For the FKH, an excellent honing steel were the Dickoron Micro. As it hardly abrades anything, expect good stone sharpening to take a bit longer after multiple use of it, as there's a accumulation of fatigued steel.
A good abrasive rod is the ceramic Sieger LongLife, grit 2.5k to my guess. It takes some exercise to have it deburr properly. Think a few sur place strokes. 
Both the Dickoron and the LongLife will work very well. You may consider a coarser stone for thinning behind edge once in a while the blade's geometry is in need of it.


----------



## eiron (Nov 29, 2012)

DeWynter said:


> I recently acquired a couple of AUS-8 knifes (Fujiwara Kanefusa FKM) with HRC 57-58 (partially because I'm obsessed with Japanese chef's knifes, partially because I need to travel and cook outside of my home).
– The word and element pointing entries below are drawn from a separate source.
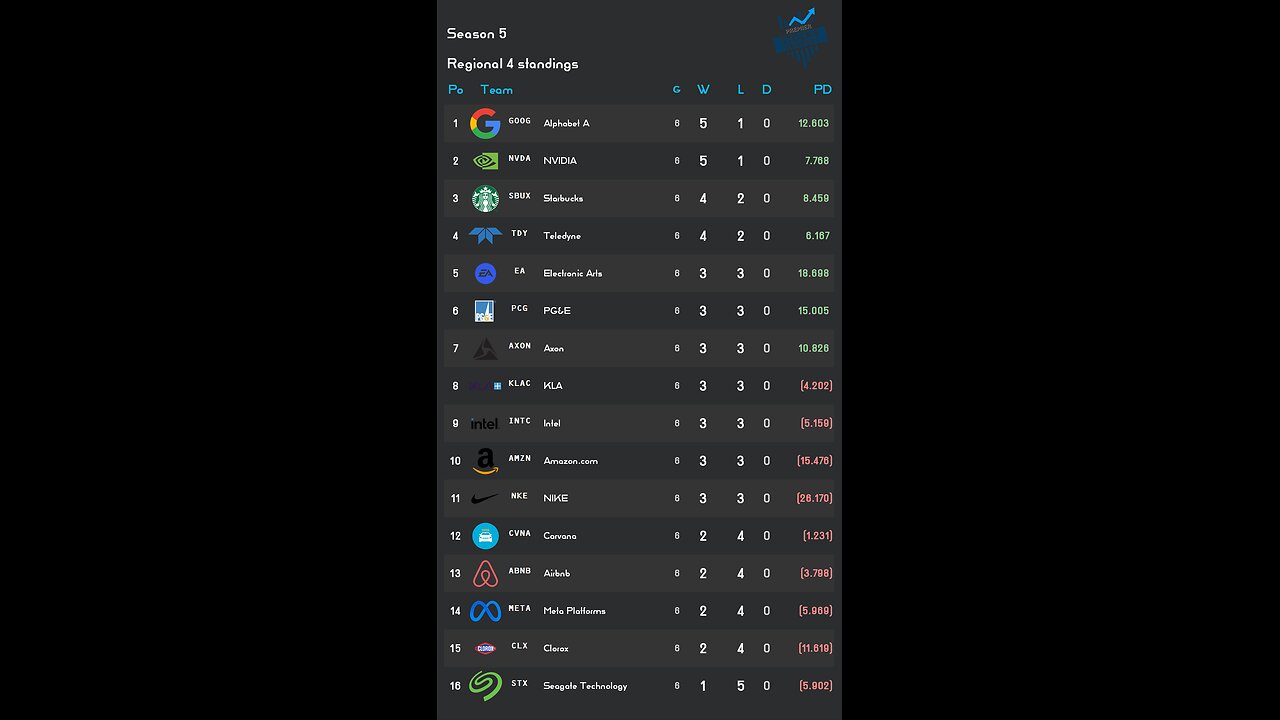This screenshot has height=720, width=1280.
Task: Click Clorox's point differential value
Action: 815,648
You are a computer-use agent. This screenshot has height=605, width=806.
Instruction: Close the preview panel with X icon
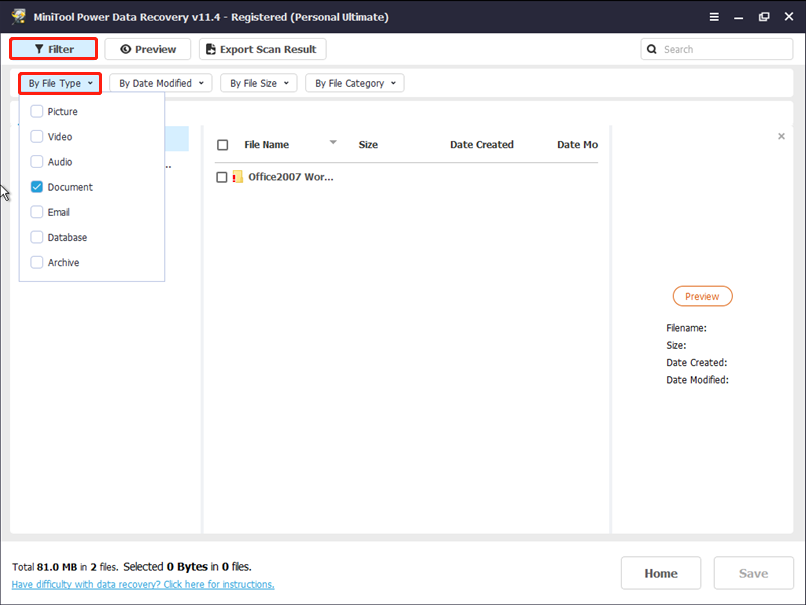click(781, 136)
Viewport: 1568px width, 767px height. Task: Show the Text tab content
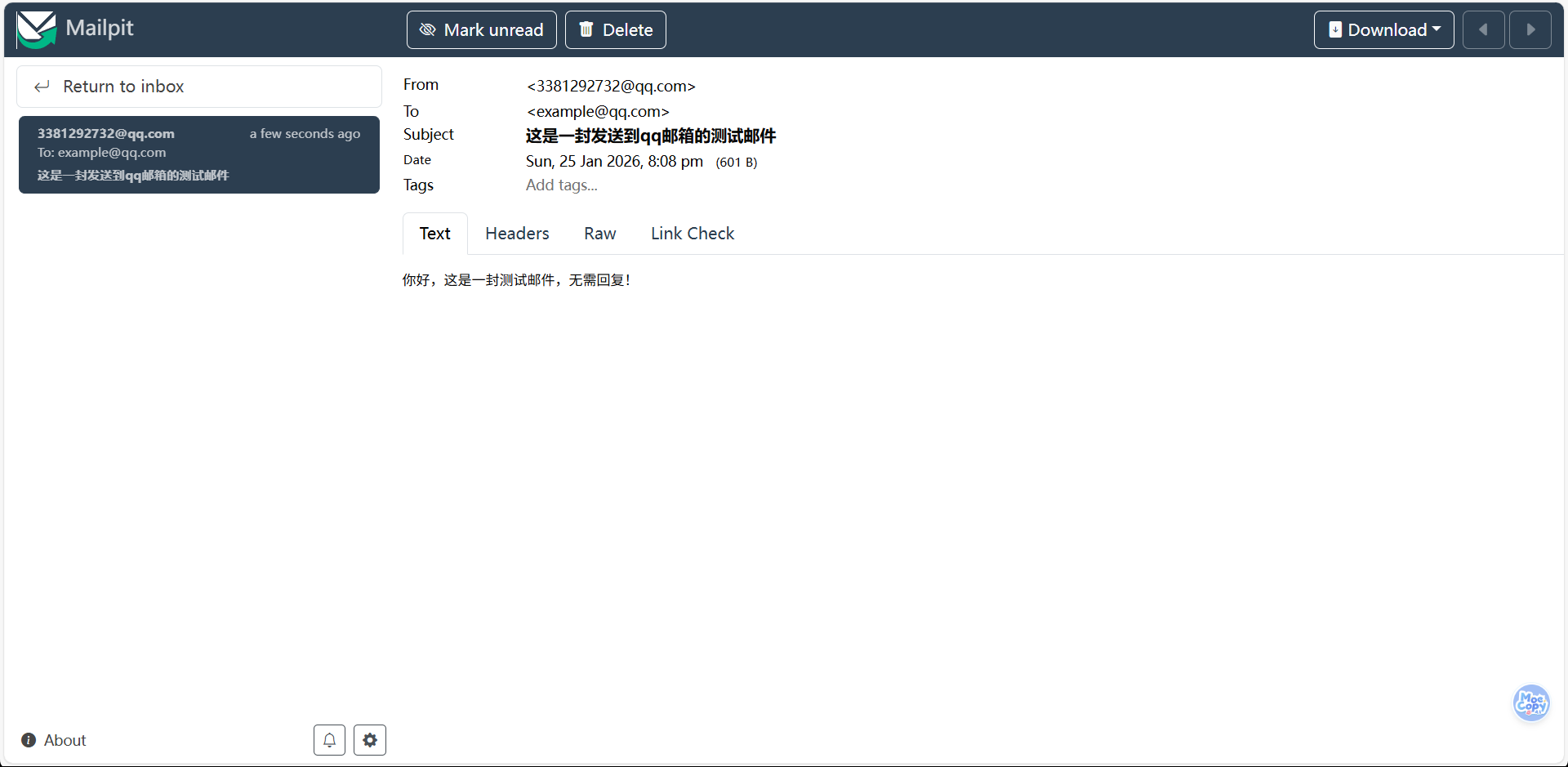[434, 234]
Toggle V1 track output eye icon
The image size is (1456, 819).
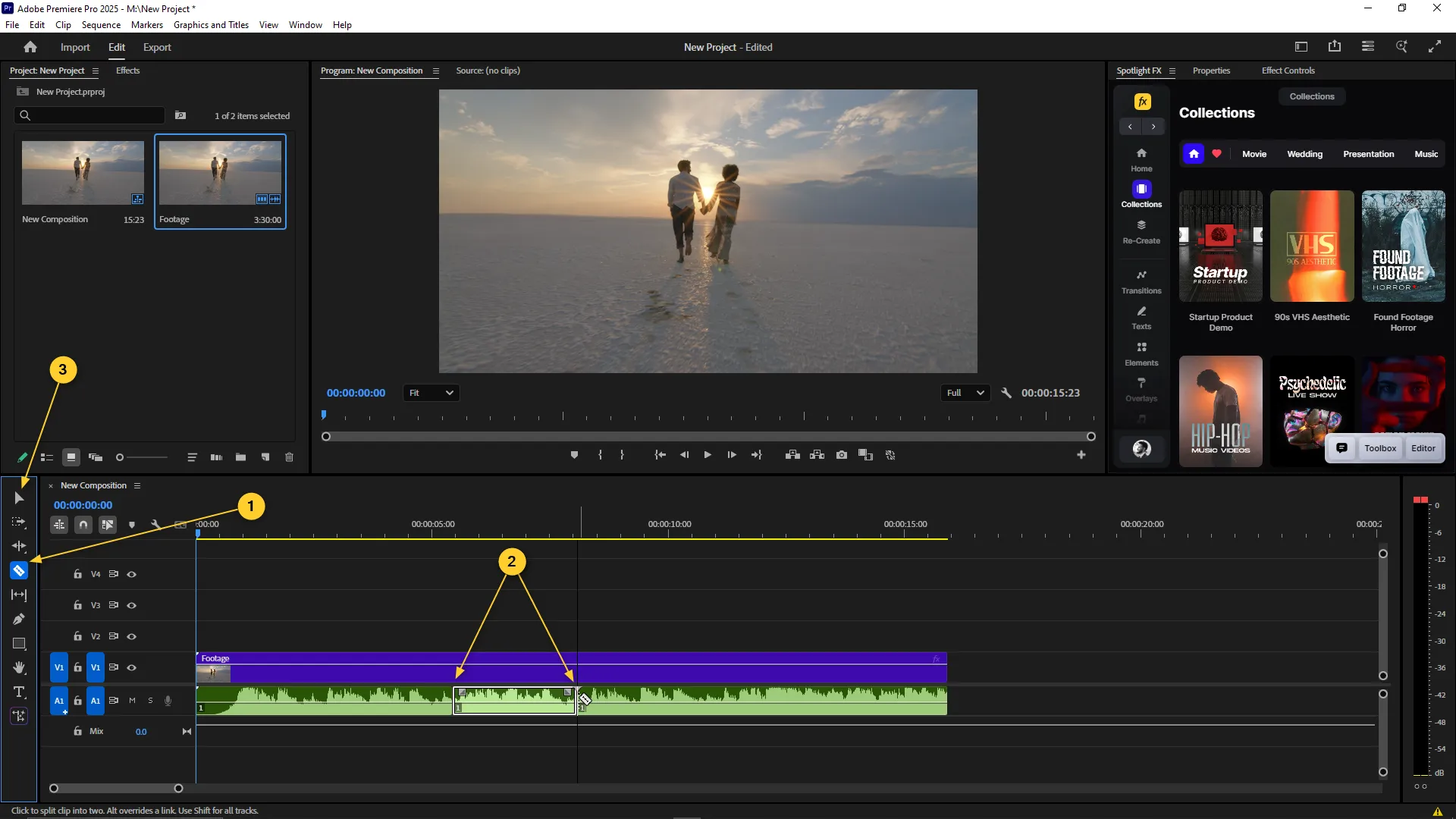click(132, 667)
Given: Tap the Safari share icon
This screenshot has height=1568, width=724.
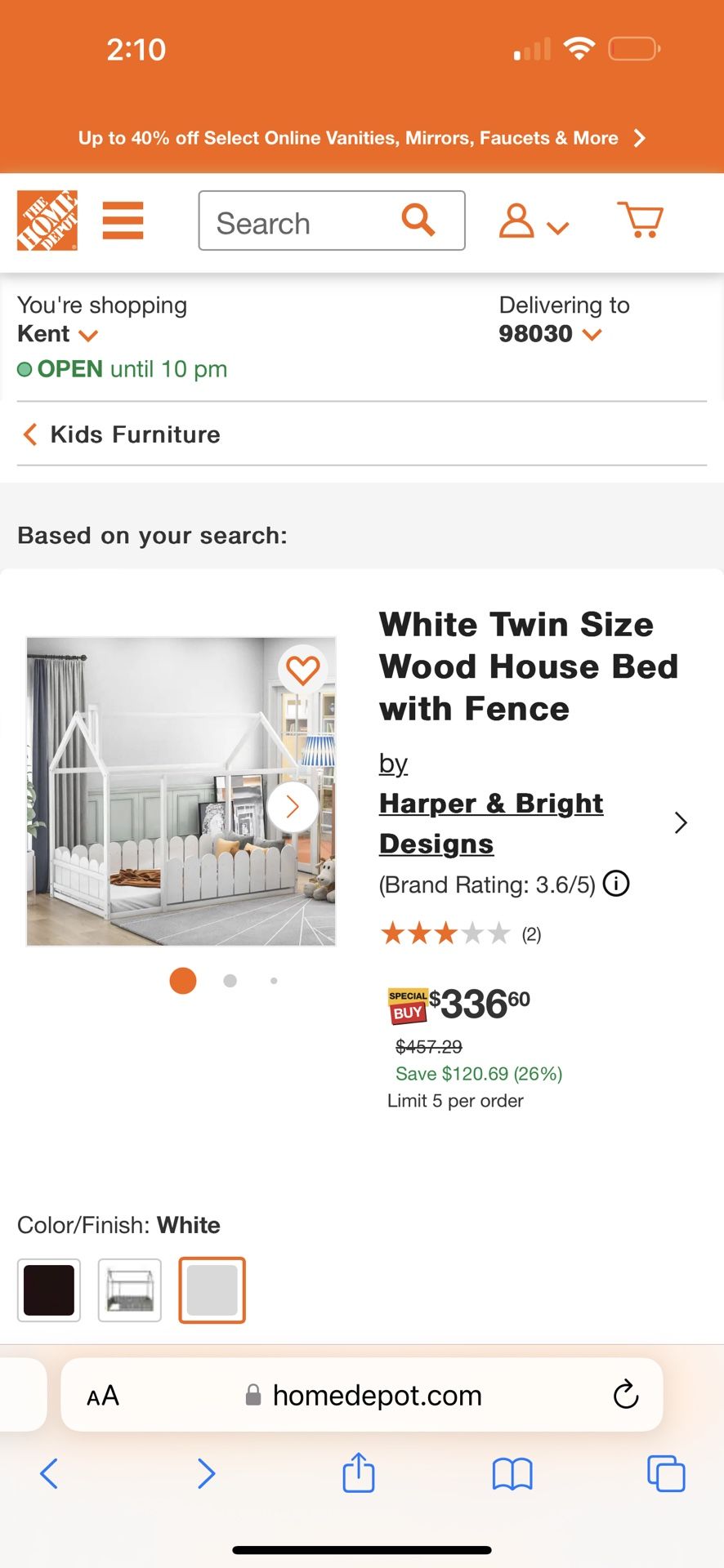Looking at the screenshot, I should tap(358, 1473).
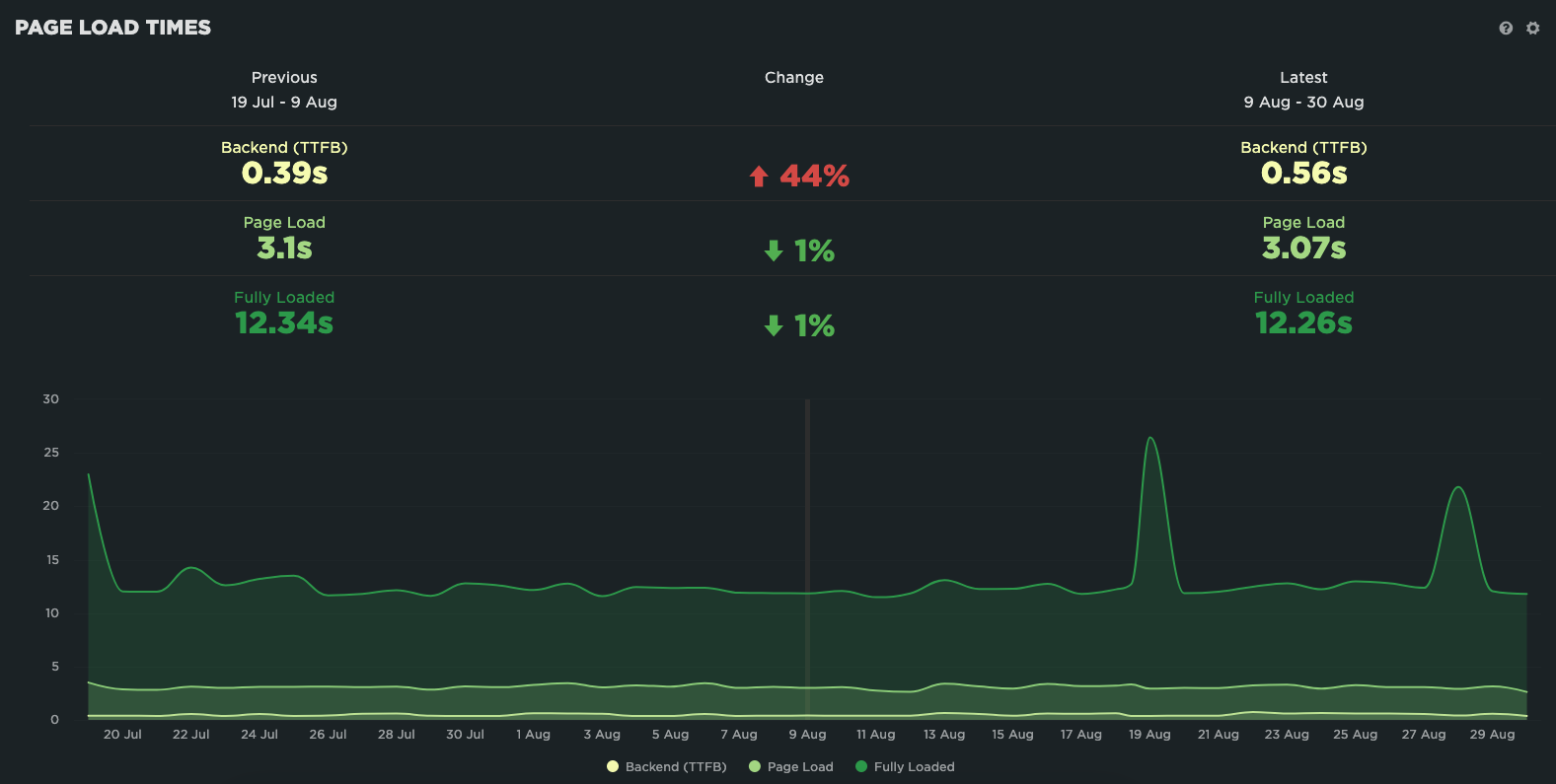The width and height of the screenshot is (1556, 784).
Task: Click the Latest date range 9 Aug - 30 Aug
Action: (x=1303, y=102)
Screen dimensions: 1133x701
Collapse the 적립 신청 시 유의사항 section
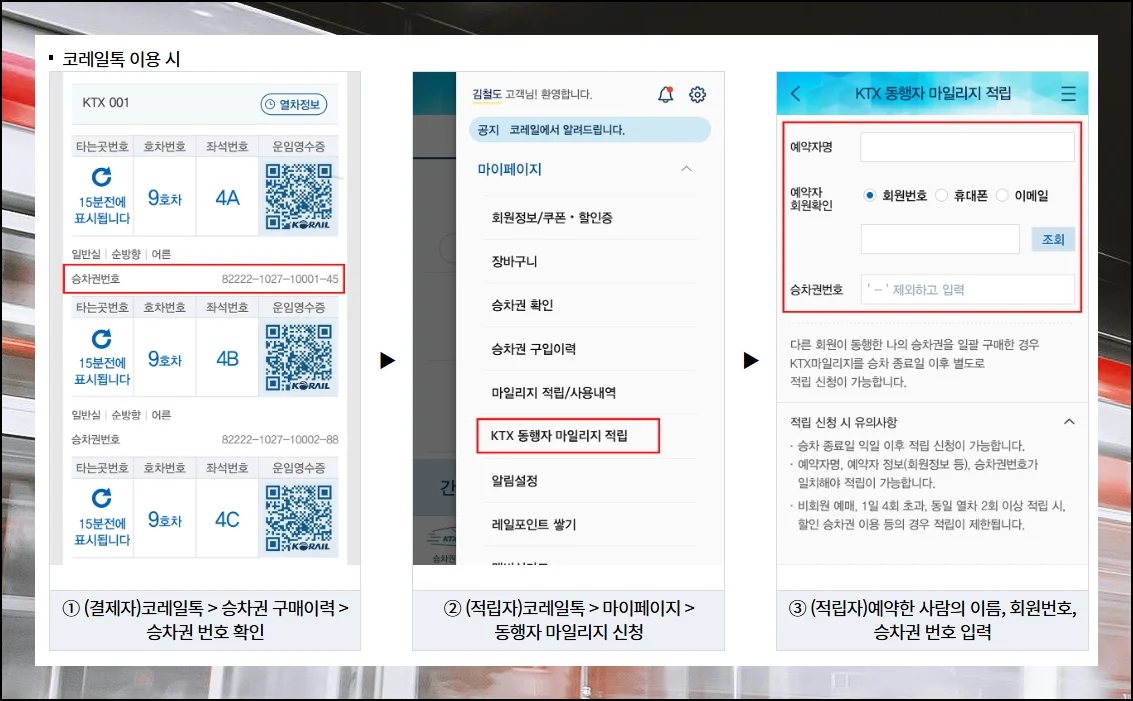coord(1068,422)
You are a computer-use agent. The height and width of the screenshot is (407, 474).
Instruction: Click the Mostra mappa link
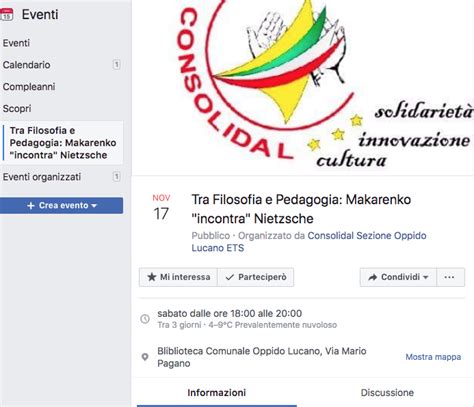click(x=433, y=357)
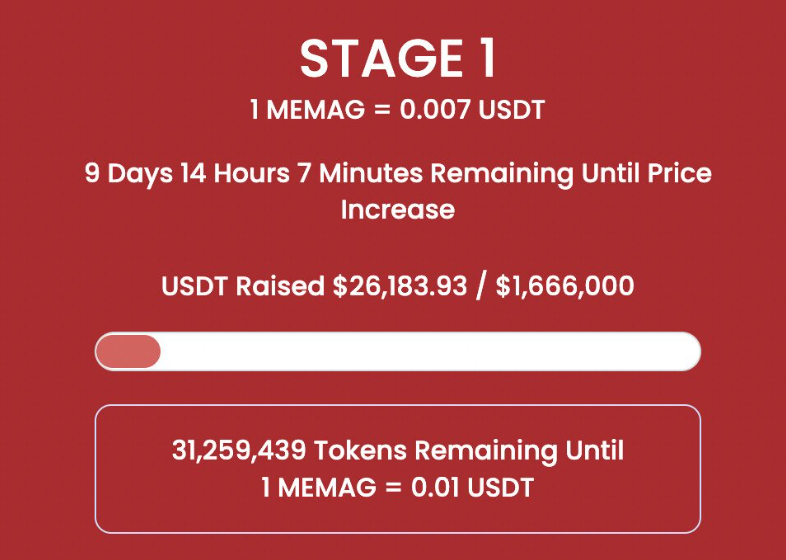This screenshot has width=786, height=560.
Task: Click the right end of the progress bar
Action: 692,352
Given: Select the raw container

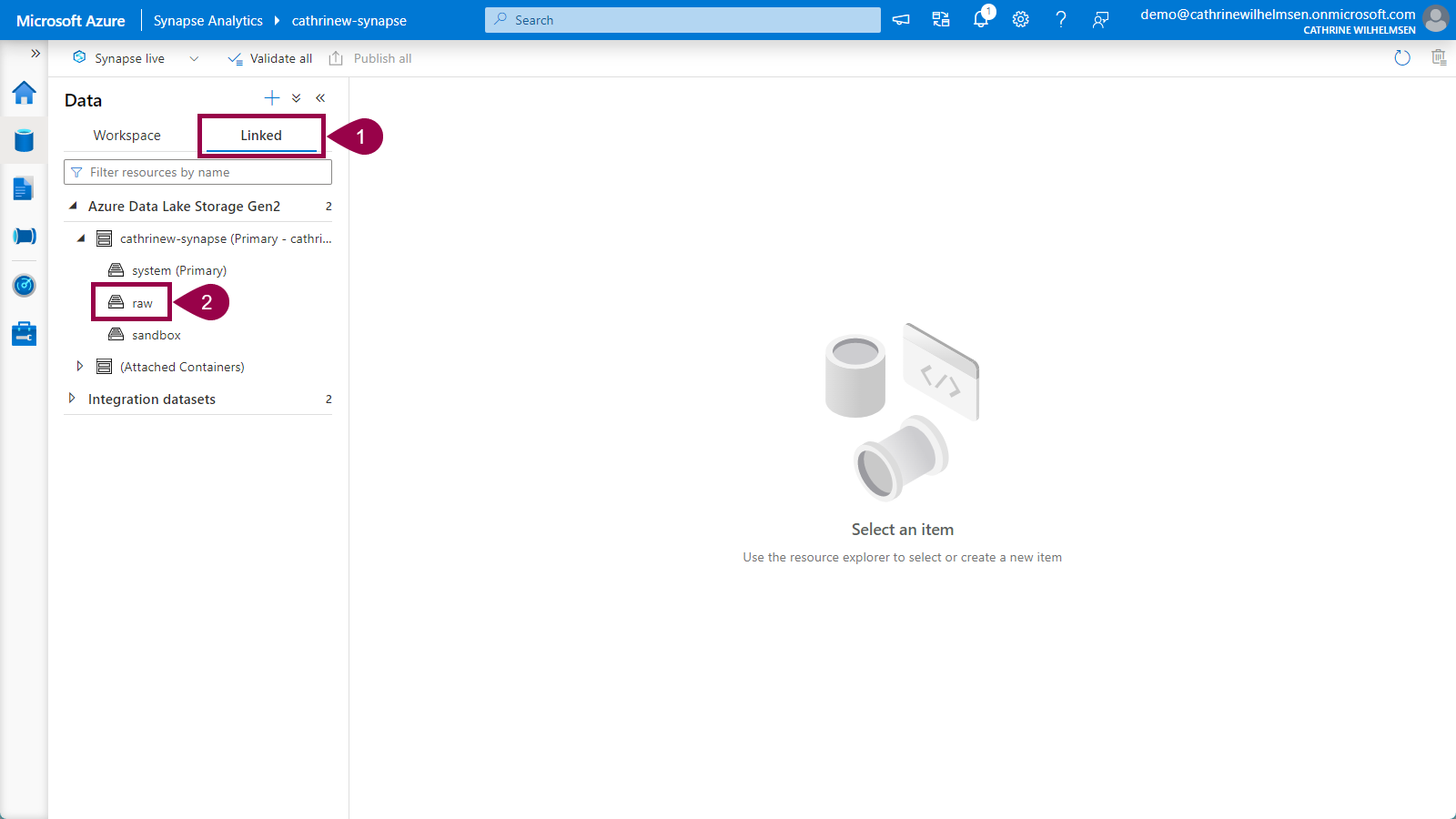Looking at the screenshot, I should coord(142,303).
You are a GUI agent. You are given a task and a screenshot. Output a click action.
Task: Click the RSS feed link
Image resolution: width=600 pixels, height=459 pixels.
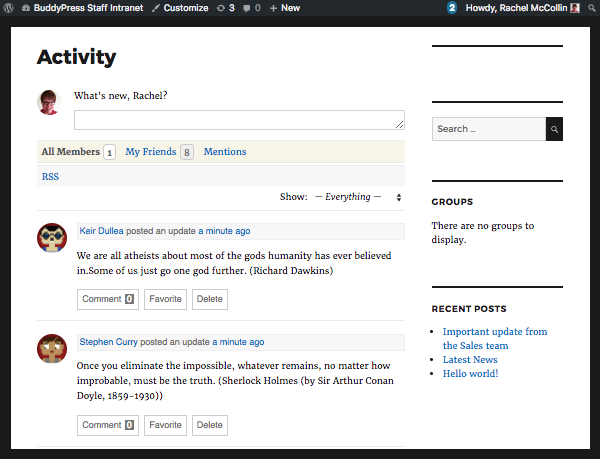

If you're looking for something to use on these softer knives while traveling, I'd suggest the Spyderco medium ceramic bench stone. I like/use this when traveling because it's compact/easy to pack (has its own case), and you can use it dry or with a splash-&-go wetting (I use water with mine). I find that it works well with softer steels, and that it's quick/easy to use. It might also make you more comfortable using your progression of water stones? I've never tried honing a VG-10 knife because if the steel's brittle nature.


----------